Streaming Limitations (Known)

The current streaming implementation has several documented limitations — clients should not depend on the values listed here being meaningful:

  • usage.input_tokens on message_start is always 0. The real input token count is not known until the upstream provider returns final usage data, which arrives near the end of the stream. The final accurate usage is included in the message_delta event’s usage.output_tokens (and recorded server-side for billing), but the input_tokens value emitted at message_start is a hardcoded placeholder.
  • stop_reason is always end_turn in message_delta. The route emits stop_reason: 'end_turn' regardless of the actual finish reason reported by the upstream provider.

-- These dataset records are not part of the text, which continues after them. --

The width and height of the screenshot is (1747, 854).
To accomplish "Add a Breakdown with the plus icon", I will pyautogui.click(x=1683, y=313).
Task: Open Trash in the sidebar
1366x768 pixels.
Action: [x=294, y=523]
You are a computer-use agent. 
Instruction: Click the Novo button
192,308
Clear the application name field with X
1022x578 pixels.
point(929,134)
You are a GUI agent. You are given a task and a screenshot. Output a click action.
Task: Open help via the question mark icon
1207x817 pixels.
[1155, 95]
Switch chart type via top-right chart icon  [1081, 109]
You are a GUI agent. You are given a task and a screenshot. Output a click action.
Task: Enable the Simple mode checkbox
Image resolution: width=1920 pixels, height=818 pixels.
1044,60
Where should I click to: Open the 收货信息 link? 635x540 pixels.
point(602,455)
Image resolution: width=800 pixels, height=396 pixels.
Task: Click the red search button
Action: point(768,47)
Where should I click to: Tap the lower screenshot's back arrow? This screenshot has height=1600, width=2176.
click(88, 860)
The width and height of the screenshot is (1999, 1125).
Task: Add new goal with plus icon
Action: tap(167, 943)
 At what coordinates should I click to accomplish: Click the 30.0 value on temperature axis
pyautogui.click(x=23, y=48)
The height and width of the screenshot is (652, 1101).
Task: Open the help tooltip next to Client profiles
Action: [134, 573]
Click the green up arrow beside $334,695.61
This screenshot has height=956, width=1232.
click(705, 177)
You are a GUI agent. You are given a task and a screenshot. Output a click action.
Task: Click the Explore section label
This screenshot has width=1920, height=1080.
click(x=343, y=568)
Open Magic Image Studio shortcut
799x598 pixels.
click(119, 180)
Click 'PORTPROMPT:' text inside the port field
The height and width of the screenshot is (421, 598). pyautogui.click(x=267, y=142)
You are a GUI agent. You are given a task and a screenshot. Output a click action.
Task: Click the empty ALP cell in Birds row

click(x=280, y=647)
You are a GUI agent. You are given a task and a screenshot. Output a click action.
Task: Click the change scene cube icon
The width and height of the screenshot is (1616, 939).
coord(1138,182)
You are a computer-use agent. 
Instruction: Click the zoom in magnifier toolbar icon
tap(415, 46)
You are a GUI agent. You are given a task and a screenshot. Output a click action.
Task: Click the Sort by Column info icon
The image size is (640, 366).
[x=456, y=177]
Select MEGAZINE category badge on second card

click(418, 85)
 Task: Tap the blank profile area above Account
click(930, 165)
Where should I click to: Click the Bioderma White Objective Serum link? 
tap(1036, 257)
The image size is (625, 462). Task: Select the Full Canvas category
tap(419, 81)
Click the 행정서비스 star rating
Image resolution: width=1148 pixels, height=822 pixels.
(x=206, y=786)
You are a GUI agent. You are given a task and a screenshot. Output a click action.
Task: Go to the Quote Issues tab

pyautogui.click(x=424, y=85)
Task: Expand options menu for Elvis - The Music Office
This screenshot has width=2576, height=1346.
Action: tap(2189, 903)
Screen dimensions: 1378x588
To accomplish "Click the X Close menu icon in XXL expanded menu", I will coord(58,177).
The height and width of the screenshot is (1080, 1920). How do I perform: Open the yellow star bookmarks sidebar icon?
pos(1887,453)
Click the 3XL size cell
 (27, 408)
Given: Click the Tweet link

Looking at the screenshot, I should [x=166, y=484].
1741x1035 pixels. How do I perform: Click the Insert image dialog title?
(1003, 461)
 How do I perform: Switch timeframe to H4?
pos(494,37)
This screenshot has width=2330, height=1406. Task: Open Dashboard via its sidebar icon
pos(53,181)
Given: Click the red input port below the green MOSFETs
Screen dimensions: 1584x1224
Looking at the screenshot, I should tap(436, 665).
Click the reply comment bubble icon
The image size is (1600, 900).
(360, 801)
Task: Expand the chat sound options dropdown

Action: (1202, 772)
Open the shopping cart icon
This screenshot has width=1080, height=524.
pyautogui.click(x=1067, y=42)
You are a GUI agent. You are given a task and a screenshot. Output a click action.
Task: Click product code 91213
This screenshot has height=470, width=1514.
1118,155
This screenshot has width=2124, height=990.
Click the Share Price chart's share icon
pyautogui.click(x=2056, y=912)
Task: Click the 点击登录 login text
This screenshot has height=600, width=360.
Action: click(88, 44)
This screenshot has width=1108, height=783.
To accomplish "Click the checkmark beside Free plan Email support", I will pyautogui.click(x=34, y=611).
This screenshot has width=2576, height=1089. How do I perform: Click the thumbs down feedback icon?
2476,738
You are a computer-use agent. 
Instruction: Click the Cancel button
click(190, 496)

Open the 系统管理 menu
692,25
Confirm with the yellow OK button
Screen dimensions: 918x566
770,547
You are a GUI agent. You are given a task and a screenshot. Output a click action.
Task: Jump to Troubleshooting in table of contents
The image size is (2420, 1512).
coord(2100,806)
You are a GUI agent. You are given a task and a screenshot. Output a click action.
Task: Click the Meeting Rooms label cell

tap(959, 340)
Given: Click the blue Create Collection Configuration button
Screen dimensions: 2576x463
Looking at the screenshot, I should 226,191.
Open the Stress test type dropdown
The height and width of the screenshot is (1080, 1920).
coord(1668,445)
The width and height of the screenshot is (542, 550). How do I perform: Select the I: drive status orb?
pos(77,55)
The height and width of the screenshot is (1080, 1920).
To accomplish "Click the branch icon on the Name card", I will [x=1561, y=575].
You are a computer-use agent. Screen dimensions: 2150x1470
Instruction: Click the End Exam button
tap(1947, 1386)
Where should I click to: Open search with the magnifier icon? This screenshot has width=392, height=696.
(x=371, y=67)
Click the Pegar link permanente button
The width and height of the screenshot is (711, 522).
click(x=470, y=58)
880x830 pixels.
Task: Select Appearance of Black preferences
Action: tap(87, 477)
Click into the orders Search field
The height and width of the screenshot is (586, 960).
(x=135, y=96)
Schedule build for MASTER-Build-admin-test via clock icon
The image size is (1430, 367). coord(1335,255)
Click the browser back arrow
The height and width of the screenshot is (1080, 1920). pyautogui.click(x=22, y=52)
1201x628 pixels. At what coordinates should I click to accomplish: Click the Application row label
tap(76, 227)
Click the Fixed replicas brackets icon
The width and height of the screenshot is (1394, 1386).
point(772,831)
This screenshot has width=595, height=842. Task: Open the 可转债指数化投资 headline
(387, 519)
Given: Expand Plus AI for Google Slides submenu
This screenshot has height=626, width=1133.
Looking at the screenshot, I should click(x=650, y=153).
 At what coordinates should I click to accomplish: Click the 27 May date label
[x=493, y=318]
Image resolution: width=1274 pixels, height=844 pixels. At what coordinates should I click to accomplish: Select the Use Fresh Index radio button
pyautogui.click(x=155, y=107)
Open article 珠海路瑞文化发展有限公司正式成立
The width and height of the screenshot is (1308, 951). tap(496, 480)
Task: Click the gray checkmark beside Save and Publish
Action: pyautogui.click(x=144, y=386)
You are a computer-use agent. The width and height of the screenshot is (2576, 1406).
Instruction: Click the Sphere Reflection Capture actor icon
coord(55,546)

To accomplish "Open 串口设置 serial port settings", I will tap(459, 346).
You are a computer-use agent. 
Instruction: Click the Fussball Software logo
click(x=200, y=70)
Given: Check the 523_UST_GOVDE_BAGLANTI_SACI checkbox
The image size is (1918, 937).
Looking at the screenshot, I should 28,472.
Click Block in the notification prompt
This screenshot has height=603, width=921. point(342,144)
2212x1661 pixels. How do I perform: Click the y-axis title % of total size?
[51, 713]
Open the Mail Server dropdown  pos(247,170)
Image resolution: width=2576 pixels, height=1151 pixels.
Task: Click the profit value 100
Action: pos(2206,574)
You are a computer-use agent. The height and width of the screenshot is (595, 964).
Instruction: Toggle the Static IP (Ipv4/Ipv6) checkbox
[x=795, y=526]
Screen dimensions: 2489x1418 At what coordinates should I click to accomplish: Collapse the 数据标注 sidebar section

If you need the real finish reason, use the non-streaming endpoint.
  • Tool-call streaming is not supported. The streaming path does not emit content_block_start of type tool_use and does not emit input_json_delta events. Tool calls are silently dropped from the streamed output. If your use case depends on streamed tool calls, use the non-streaming endpoint or the OpenAI-format /v1/chat/completions endpoint.
  • Validation failures use the OpenAI error envelope, not the Anthropic envelope. HTTP 400 responses for malformed /v1/messages requests are emitted by the global error handler as {error: {code, message, details}} (OpenAI shape), not as {type: "error", error: {type, message}} (Anthropic shape). Runtime errors (timeouts, upstream failures, internal errors) do use the Anthropic shape — the inconsistency is between validation and runtime error paths. This is a known issue.

Headers

The response includes:

HeaderDescription
X-Request-IDUnique identifier for the request, useful for debugging and audit trails.
X-ProviderThe provider the request was routed to.
X-ModelThe resolved model that served the request.

Example

Terminal window
curl https://your-gateway.example.com/v1/messages \
-H "Authorization: Bearer aigw_sk_your_api_key" \
-H "Content-Type: application/json" \
-d '{
"model": "claude-3-opus-20240229",
"max_tokens": 1024,
"system": "You are a helpful assistant.",
"messages": [
{"role": "user", "content": "What is the capital of France?"}
]
}'

Streaming Example

Terminal window
curl https://your-gateway.example.com/v1/messages \
-H "Authorization: Bearer aigw_sk_your_api_key" \
-H "Content-Type: application/json" \
-N \
-d '{
"model": "claude-3-opus-20240229",
"max_tokens": 1024,
"messages": [{"role": "user", "content": "Tell me a joke."}],
"stream": true
}'

Error Format

Errors from the Messages endpoint use the Anthropic error format:

{
"type": "error",
"error": {
"type": "server_error",
"message": "Detailed error message"
}
}

Gateway Features

This endpoint passes through the same gateway middleware pipeline as /v1/chat/completions, including request normalization, RAG injection, prompt guards, budget checks, semantic cache, usage tracking, and audit logging. The gateway automatically translates between the Anthropic message format and its internal unified format, enabling routing to any provider regardless of the request format used.